Currency markets have extinguished the euro’s hard-won gains registered at the beginning of the first week of February.
Eurozone PMIs were slightly better than expected in the mid-week session but this was not enough to allow the single currency further progress.
The euro dollar exchange rate (EUR/USD) attempted to close back in on 1.1500, but stopped at 1.1485 – “confirming the pivot role of the EUR/USD 1.1460 mark, and this morning slipped very close to EUR/USD 1.1300, a level from which it rebounded,” notes Asmara Jamaleh at Intesa Sanpaolo.
The euro to pound exchange rate is meanwhile quoted at 0.7471 while the pound to euro (GBP/EUR) can be seen at 1.3870.
PS: The above are inter-bank wholesale quotes. Your bank will affix a spread at their discretion when making international payments. To get closer to the market we suggest considering an independent provider, they have delivered up to 5% more FX on occasion.
Correction Lower Prompted by ECB Decision on Greek Bonds
The recent turnabout in fortunes for the euro came as the ECB surprises markets stating that on 11 February the exception made in favour of Greek bonds being accepted as collateral will be removed.

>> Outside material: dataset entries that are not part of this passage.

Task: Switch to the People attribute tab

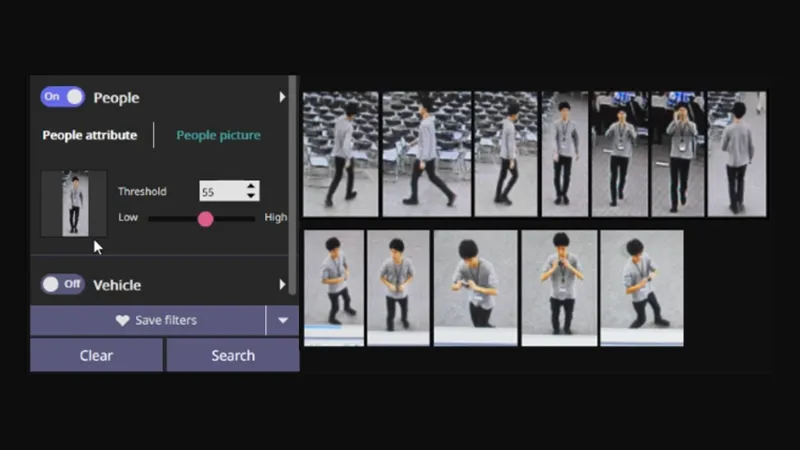Action: (90, 135)
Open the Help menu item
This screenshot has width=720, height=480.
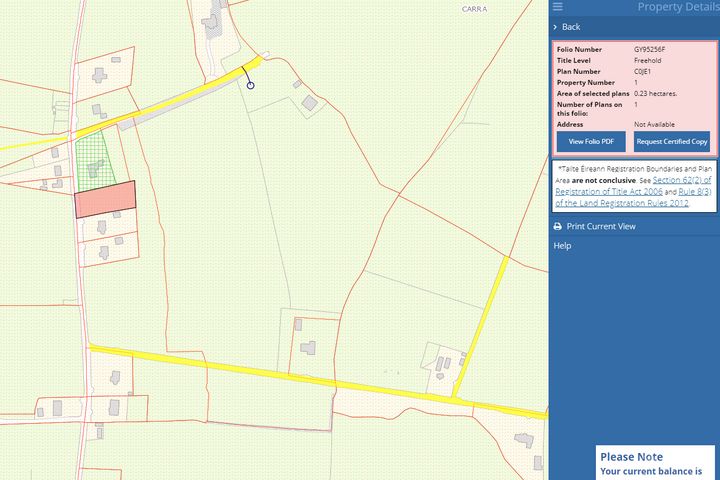(563, 246)
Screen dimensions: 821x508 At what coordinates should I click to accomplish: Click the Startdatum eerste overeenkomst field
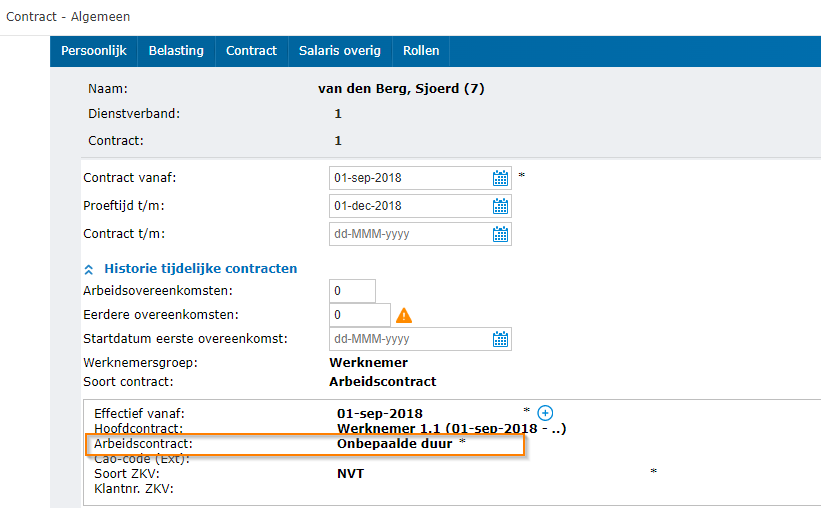[409, 339]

“On the announcement, the exchange rate immediately weakened by almost 100 pips. It then recovered around 50 pips this morning on the stronger than expected trend of German orders, but the recovery seems half-hearted and could be fully reabsorbed in case of especially favourable surprises from US data (tomorrow’s Employment Report),” notes Jamaleh.

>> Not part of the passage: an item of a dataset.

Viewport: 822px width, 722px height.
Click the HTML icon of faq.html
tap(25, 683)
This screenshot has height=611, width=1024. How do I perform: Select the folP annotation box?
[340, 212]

British Pound Continues to be Bought
The wedge driven between the euro and pound sterling continues to exert pressure - the GBP outperformance of late is driven by three consecutive stronger-than-expected PMIs which confirm the UK growth story remains intact.
The February BoE meeting did not supply any changes to policy, as expected.

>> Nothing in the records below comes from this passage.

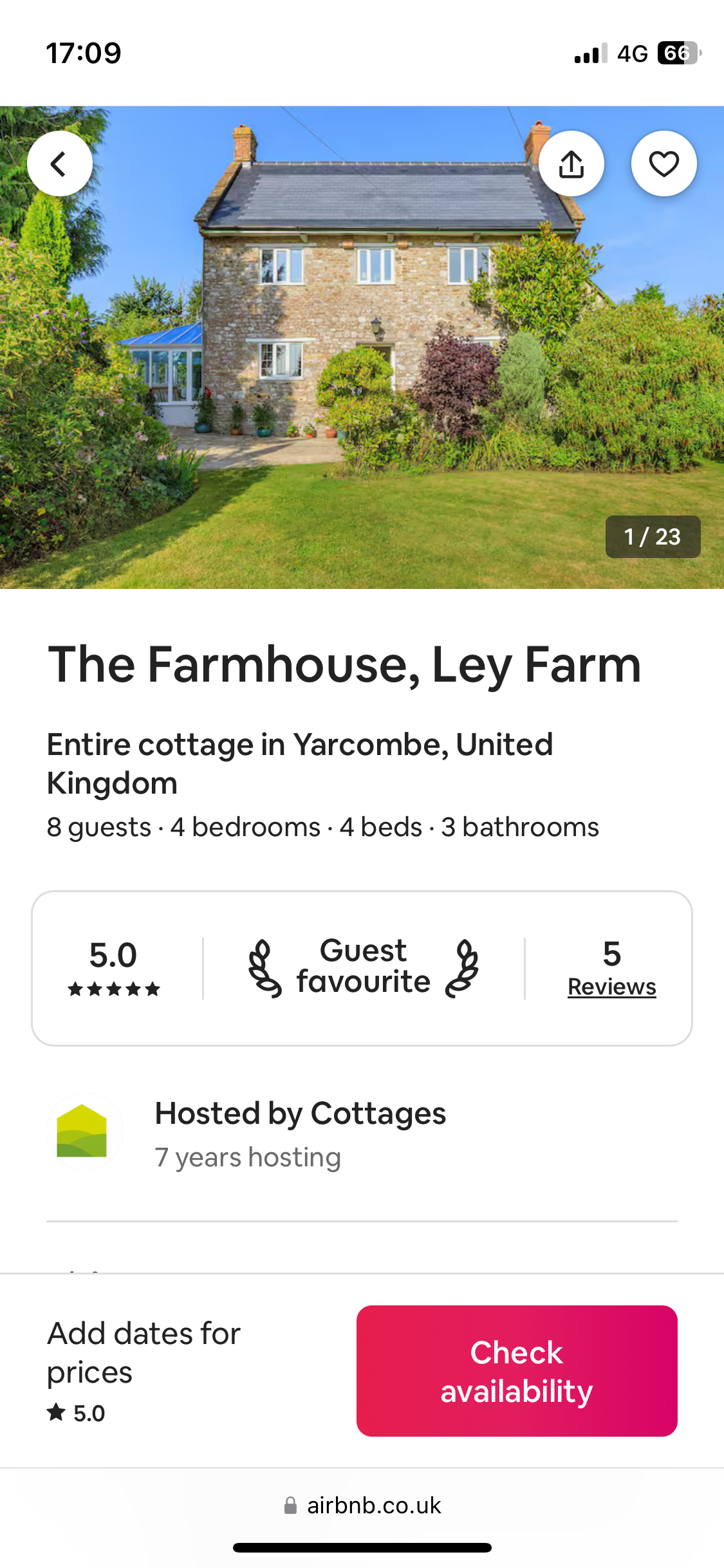724x1568 pixels.
Task: Tap The Farmhouse, Ley Farm title
Action: (344, 665)
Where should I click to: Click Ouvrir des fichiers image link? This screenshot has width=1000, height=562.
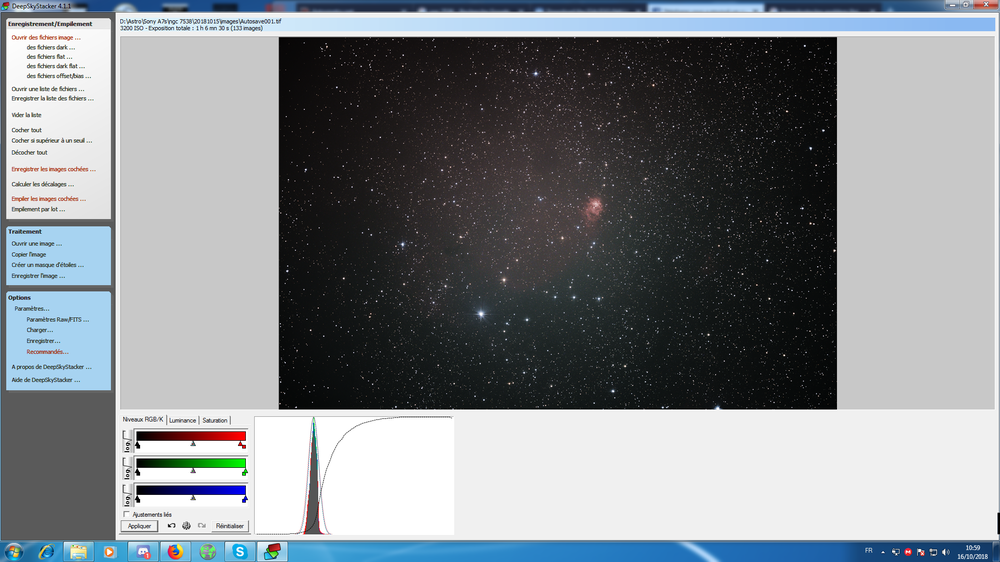46,38
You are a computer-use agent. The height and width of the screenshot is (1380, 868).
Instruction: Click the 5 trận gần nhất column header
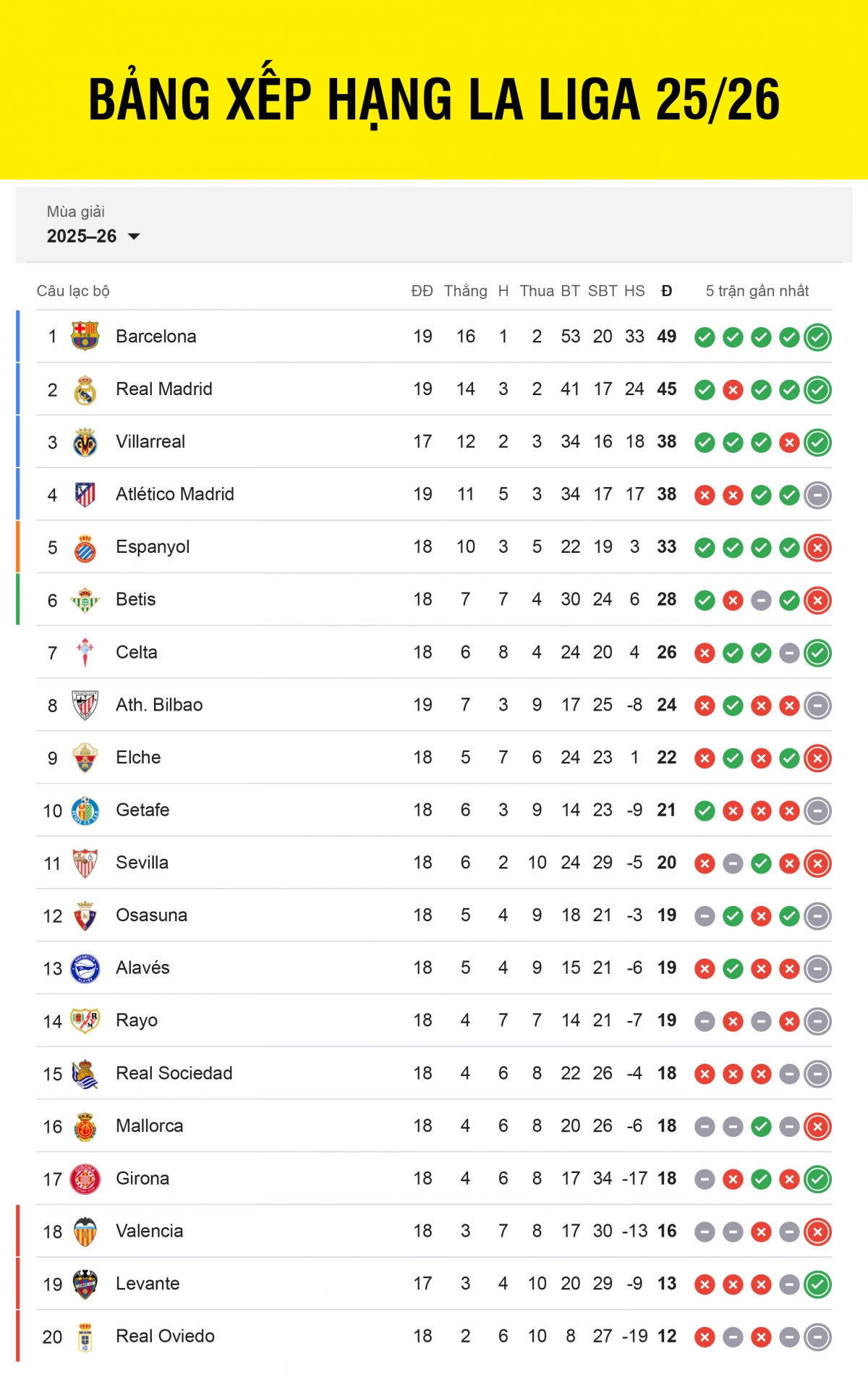pos(759,291)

“On the other hand, next Thursday’s inflation report (12 February) will be crucial, with a lowering of inflation and – in part – growth forecasts,” notes Jamaleh.
“If the revision of inflation proves to be temporary, there is still a good chance that the BoE will in any case start to increase rates this year (end of the year), which would contain – short-term – downside on the pound (against the dollar).”